= Richard Paternoster =

English civil servant

Richard Paternoster (14 October 1802 – 21 July 1892) was an English civil servant in the East India Company, a barrister and the founder of the Alleged Lunatics' Friend Society, an organisation that exposed abuses in lunatic asylums and campaigned for the reform of the lunacy laws.

==Early life and career==
Paternoster was born in 1802 in London, the son of surgeon John Paternoster and Elizabeth Twining. He followed his older brother John to Haileybury College, where he was a brilliant student and won prizes for Sanskrit and Deva Nagri writing. He started his career in the Madras civil service as a writer (a junior clerk) and in 1824 was promoted to an assistant to the magistrate at Bellary. In 1827 he returned to England due to ill-health and was awarded a pension of £150 a year from the East India Company. After spending some time in Paris he settled in London, lodging with widowed basketmaker Catherine Scott and her children in Haymarket. Paternoster was interested in politics and in 1835 produced a handbill calling for parliamentary and various other reforms.

==Incarceration==
In 1838 Paternoster quarrelled over money with his father and his brother-in-law, solicitor Thomas Wing. These two then arranged to have Paternoster certified as insane and incarcerated in William Finch's private madhouse in Kensington High Street. Paternoster immediately smuggled out a letter to Catherine Scott, who mobilised his friends to try to secure his release. The Metropolitan Commissioners in Lunacy were called in and by a vote of 6 to 4 pronounced him sane. The commissioners had, by law, to see a patient on three occasions at least 21 days apart before they could make a decision, so Paternoster spent 41 days in captivity.

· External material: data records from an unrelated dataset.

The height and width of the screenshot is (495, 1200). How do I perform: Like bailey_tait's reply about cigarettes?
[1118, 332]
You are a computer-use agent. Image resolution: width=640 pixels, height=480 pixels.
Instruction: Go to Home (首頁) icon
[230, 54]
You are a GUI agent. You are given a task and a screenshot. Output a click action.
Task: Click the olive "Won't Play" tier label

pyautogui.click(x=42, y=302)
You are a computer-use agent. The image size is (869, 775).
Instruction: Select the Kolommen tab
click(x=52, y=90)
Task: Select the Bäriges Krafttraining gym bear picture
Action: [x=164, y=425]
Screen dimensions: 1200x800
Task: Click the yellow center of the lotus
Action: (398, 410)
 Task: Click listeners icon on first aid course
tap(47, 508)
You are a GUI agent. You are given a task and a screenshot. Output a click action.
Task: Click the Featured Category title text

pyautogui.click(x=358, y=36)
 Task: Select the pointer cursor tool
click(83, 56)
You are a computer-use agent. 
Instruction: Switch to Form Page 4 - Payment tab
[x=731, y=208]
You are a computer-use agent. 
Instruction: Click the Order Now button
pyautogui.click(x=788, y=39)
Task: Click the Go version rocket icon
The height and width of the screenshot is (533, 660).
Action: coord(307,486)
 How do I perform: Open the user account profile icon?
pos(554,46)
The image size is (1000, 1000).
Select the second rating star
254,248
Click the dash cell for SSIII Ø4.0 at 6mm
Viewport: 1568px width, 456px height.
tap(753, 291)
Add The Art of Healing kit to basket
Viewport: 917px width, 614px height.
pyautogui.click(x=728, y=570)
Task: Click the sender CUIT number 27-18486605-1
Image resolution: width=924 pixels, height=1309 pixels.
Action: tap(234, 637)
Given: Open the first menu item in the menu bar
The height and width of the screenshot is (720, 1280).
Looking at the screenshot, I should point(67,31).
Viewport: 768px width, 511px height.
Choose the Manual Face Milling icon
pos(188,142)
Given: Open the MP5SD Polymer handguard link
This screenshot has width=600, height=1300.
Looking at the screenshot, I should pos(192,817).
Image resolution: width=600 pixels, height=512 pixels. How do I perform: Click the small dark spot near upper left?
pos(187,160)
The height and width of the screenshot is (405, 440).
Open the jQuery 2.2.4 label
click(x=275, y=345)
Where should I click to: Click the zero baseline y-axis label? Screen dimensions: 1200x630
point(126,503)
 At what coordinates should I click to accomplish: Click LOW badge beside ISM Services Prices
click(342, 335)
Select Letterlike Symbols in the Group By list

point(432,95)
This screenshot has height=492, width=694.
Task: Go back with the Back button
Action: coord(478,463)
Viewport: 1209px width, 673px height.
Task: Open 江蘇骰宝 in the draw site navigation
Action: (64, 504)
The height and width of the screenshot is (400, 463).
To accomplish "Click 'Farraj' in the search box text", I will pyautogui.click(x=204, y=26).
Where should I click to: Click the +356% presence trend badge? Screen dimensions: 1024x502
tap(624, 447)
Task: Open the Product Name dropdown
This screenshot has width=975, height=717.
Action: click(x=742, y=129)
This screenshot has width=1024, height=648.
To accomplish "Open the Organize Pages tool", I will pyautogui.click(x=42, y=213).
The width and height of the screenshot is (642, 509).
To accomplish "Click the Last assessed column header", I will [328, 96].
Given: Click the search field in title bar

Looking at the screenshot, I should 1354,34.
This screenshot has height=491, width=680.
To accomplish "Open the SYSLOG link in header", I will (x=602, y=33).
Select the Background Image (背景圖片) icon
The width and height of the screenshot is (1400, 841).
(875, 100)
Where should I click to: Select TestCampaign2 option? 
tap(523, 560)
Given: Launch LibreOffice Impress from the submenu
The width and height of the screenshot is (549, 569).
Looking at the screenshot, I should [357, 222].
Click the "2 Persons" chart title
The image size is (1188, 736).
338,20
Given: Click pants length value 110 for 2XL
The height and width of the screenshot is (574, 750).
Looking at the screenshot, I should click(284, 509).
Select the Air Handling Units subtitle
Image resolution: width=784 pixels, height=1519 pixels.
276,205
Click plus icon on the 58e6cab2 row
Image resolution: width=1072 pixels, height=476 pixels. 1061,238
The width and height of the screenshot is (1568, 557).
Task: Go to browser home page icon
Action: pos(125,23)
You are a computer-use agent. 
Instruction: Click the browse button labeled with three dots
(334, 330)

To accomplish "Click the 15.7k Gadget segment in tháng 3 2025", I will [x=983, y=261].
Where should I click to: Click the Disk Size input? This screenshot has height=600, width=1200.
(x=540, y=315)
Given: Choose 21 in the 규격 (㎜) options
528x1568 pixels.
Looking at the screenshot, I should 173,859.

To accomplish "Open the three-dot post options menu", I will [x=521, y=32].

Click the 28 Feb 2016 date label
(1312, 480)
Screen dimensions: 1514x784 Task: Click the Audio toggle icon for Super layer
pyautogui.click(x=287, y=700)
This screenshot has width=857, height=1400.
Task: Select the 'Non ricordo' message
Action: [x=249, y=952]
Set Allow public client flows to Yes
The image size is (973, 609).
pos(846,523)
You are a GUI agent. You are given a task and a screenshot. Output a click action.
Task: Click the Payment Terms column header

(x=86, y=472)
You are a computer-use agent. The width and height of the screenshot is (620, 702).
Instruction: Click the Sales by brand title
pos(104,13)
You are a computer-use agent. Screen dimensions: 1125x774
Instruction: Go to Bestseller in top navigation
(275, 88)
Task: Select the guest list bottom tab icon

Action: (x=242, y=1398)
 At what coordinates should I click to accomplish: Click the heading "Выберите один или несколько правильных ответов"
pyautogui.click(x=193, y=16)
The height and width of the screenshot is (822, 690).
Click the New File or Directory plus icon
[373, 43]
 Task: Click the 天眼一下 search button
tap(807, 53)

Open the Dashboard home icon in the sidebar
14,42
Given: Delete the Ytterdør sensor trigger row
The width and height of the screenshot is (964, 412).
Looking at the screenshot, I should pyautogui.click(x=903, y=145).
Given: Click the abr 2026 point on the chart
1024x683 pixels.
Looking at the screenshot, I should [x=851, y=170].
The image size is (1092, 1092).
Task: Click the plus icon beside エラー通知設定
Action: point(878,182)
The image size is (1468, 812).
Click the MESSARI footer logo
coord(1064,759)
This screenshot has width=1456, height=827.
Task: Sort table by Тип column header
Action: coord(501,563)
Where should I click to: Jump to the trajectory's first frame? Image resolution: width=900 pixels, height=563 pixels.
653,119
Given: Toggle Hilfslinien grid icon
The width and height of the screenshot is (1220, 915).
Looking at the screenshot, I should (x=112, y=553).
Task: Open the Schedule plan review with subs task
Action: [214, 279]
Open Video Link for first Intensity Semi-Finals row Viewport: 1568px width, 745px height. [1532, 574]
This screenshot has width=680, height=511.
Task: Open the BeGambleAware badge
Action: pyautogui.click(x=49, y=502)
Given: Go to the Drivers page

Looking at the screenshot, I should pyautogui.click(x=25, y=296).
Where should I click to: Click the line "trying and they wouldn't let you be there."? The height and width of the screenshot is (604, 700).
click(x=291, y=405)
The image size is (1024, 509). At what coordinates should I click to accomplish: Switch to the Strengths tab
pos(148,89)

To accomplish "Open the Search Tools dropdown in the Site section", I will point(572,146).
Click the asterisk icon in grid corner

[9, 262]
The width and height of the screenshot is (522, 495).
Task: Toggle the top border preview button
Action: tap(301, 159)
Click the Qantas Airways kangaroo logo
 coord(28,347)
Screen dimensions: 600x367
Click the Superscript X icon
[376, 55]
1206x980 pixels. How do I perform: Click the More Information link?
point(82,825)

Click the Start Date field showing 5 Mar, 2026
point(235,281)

==Alleged Lunatics' Friend Society==
On his release Paternoster inserted an advertisement in The Times, appealing for others who shared his concerns about the lunacy laws to join him. Respondents included two people who were to play a leading role in the Alleged Lunatics' Friend Society (as the group was known when it became a formal organisation in 1845):
- John Thomas Perceval, son of the assassinated prime-minister Spencer Perceval and formerly a captain in the First or Grenadier Regiment of Foot Guards, had spent two and a half years in Brislington and Ticehurst asylums and had written a book about his experience: A narrative of the treatment experienced by a gentleman during a state of mental derangement. He was to become the honorary secretary of the Alleged Lunatics' Friend Society.
- Richard Saumarez, captain (and later admiral) in the Royal Navy and nephew of Admiral Lord de Samaurez, had two brothers, surgeon Frederick and rector Paul, who were Chancery lunatics. His concern was with the length and cost of Chancery proceedings, as well as the treatment his brothers had received in private asylums.
Former patients John Parkin, a surgeon, and William Bailey, an inventor, also responded to Paternoster's advertisement.

==Paternoster v. Finch==
Paternoster took legal action against William Finch, the proprietor of Kensington House asylum, and several other people, including his father and his brother-in-law, who had been involved in his detention. The case was heard in the Court of Common Pleas and resulted in an agreement between the parties. Finch would pay the court costs and provide Paternoster with a life annuity of £150 a year. Paternoster then ran up huge legal bills in pursuit of his annuity.

==The Madhouse System==

The Madhouse System

While he was in Kensington House, Paternoster kept notes of his treatment. Once released he researched parliamentary reports, visited asylums and contacted other patients and wrote a series of articles for the London magazine The Satirist. In 1841 he published these in the form of a book, The Madhouse System.

==Later life==
In 1845 Paternoster became a barrister. He died, aged 89, in 1892.

==Don Leon==
While Paternoster was in India, in 1825, he made a generous donation towards a statue of Lord Byron. Two and a half years later, disappointed at the lack of action of the statue committee, he wrote an angry letter, signed Byronicus, to The Times, accusing Byron's friends of having neglected him in both life and death. Byron scholar Doris Langley Moore used this as the basis of a theory that Paternoster could be the author of the anonymous poem Don Leon, although she admits that the "chain of evidence lacks even one link".